Das Fortwirken völkischer Europakonzepte, die vor allem in Deutschland weiterhin auf der Tagesordnung stehen, wird in der Verfassung schon daran ersichtlich, dass Europa nicht nur als Werte-, sondern auch als Schicksalsgemeinschaft beschrieben wird. Der neu belebte antike Mythos und das Rekurrieren auf die Vielfalt der Völker, das behauptete Absehen von eigenen Interessen und die Weltmission sind Elemente, die bestimmend für den deutschen Sonderweg waren. Die Verfassung integriert nun nicht nur diesen Sonderweg, sondern will ihn auch mit geschichtspolitischen Passagen vergessen machen. Der Zweite Weltkrieg taucht in der Präambel verklausuliert mit den Worten »alte Trennungen« und »bittere Erfahrungen« auf. Die »Völker Europas«, also auch das deutsche, könnten stolz auf ihre »nationale Identität und Geschichte« sein. Jedoch bieten nicht nur die Verfassung und die darin enthaltenen Argumentationsfiguren identitäre Anschlussstellen. »Die Symbole der Union«, die bislang in den Schlussbestimmungen versteckt waren, wurden in der aktuellen Fassung ganz nach vorne geholt. Zu den schon bekannten, wie Flagge und Währung, gesellen sich nun noch die Hymne, die Devise (»In Vielfalt geeint«) und ein Feiertag (9. Mai).

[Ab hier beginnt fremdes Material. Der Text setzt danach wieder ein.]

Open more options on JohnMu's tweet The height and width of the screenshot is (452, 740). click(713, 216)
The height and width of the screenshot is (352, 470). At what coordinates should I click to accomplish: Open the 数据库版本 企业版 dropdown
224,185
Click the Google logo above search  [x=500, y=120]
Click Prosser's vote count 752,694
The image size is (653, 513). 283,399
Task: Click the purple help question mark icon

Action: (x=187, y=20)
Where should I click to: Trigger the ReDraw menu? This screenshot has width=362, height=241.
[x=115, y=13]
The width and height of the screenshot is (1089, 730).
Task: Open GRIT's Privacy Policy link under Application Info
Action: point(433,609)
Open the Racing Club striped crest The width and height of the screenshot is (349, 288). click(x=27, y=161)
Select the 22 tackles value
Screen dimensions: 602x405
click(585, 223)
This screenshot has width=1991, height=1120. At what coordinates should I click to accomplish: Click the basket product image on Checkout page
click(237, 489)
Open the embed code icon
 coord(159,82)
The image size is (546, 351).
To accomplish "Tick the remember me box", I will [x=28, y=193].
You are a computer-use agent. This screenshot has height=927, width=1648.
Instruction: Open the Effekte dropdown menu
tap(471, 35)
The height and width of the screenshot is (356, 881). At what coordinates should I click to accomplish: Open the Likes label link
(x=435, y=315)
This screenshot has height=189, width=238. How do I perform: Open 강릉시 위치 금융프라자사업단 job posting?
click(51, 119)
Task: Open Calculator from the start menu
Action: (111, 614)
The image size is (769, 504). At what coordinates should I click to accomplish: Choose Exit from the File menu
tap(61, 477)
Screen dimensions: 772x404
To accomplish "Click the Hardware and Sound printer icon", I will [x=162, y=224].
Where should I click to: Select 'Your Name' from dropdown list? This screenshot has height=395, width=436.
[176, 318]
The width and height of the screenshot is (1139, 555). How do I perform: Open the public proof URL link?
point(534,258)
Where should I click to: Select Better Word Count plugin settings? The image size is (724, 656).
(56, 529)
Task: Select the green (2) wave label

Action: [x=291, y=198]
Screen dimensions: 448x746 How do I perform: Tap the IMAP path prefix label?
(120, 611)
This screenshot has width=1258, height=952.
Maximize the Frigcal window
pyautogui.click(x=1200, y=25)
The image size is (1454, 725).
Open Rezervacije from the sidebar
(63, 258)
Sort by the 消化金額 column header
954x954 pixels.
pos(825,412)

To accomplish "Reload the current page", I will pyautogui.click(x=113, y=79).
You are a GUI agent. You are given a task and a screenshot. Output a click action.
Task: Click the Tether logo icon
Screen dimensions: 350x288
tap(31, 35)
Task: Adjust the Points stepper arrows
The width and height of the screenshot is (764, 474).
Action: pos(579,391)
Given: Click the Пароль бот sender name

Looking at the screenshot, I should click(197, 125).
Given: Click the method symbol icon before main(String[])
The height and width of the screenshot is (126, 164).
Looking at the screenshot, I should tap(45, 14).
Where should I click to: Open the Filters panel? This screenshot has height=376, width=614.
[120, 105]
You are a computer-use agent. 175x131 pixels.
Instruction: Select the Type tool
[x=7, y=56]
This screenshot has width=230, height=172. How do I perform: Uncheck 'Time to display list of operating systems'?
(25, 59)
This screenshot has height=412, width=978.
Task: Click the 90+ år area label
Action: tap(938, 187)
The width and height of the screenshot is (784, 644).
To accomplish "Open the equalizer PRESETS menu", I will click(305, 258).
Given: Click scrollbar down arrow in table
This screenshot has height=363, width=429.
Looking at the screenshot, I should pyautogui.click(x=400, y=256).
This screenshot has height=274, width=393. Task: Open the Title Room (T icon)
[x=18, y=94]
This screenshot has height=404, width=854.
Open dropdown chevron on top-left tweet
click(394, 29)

Die Linke hat in ihrer großen Mehrheit diesen Prozess der europäischen Identitätsbildung, der inzwischen weit vorangeschritten ist, nicht nur verschlafen, sondern aktiv befördert. Mit der Parole »Kein Blut für Öl« auf den Lippen will sie für Frieden und Gerechtigkeit kämpfen. Für Frieden und Gerechtigkeit kämpften aber auch Schröder und Fischer, als sie im ersten europäischen Krieg nach 1945 Jugoslawien bombardierten. Aber auch ohne diese punktuelle Interessensgleichheit treiben die vermeintlich linken Demonstrationen den Nationalisierungsprozess voran, da das »Streben nach Reform und sozialer Revolution als Projekt formuliert (wird), das ›ihren‹ Nationalstaat umgestalten soll«, wie es Etienne Balibar formuliert. Kein Wunder, dass Jörg Huffschmid genau diese identitätsstiftenden Demonstrationen und Verfassungspassagen in seinem Aufsatz lobt.